**Actions to take**
• A. According to the article about the Duchess of Cambridge's medical team, how often did the team reportedly meet to discuss her progress?
• B. Continue the article about the Duchess of Cambridge's birth team from where it stops.

**Provided passage**
───
The medical team who helped the Duchess of Cambridge give birth to her first two children Prince George and Princess Charlotte not only had to keep the details of her pregnancy a secret, but were also required to abstain from drinking alcohol in the months leading up to the birth while they were on standby.
The team of 20 – which included two obstetricians, three midwives, three anaesthesiologists, four surgical staff members, two special care staffers, four paediatricians, one lab technician (for blood tests) and three or four managers – were handpicked by the royal family to help Kate.
Obstetrician Professor Tiong Ghee Teoh, who was on the team but not at the actual birth, explained the size of the crew to People magazine by saying: 'Anything that could possibly go wrong, we had a team of people behind each specialty. Everyone was sworn to secrecy.' The team reportedly met once a month to discuss Kate's progress.
───
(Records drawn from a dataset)

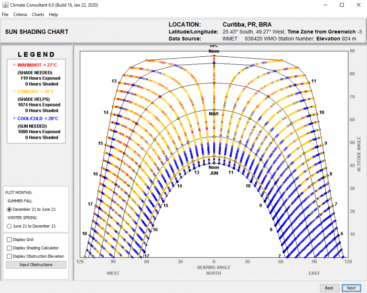This screenshot has width=367, height=293.
Task: Enable the Display Grid checkbox
Action: tap(10, 240)
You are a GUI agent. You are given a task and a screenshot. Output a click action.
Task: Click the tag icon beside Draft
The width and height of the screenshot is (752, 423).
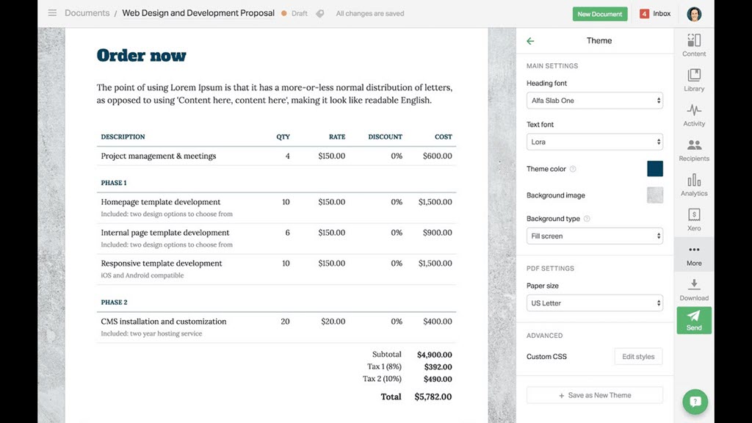(320, 13)
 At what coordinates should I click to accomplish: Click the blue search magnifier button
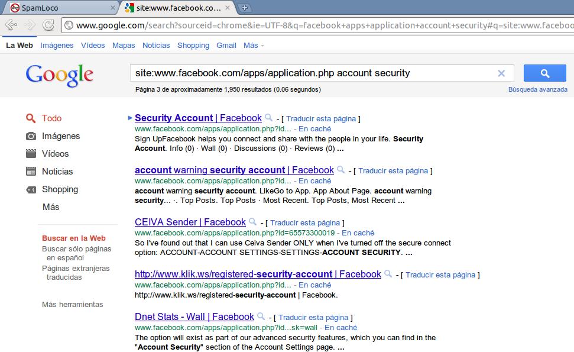tap(545, 73)
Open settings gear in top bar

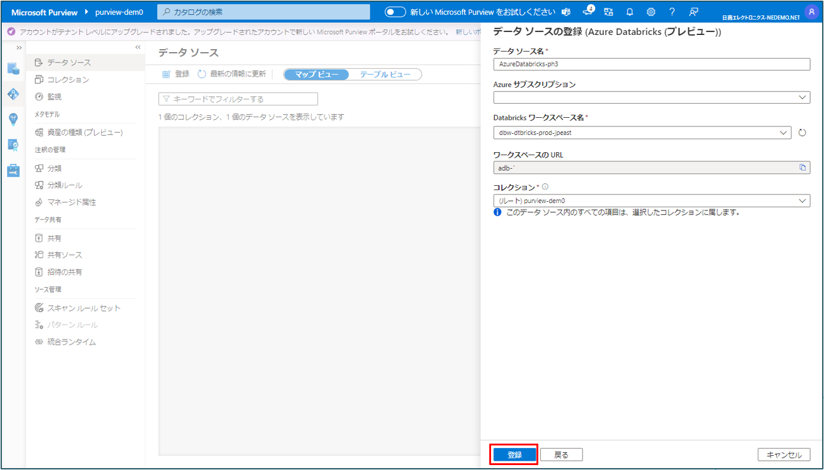pyautogui.click(x=651, y=12)
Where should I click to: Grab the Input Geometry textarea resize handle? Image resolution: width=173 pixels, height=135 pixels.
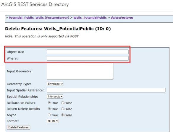click(112, 79)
───
**Answer list**
• A. Once a month.

• B.
Anesthesiologist Dr. Johanna Bray also explained the thinking behind the no drinking rule, telling People it was a necessity in case you got the call unexpectedly: 'We weren't actually at the birth but were behind the scenes. We were all on call for three months – my husband did the childcare for three months! You never know when you need to be called. You need to be in town and available. If you are at a party you need to have your car keys at the ready. No drinking!'
To all the doctors out there currently sober and awaiting the birth of royal baby number 3: we salute you.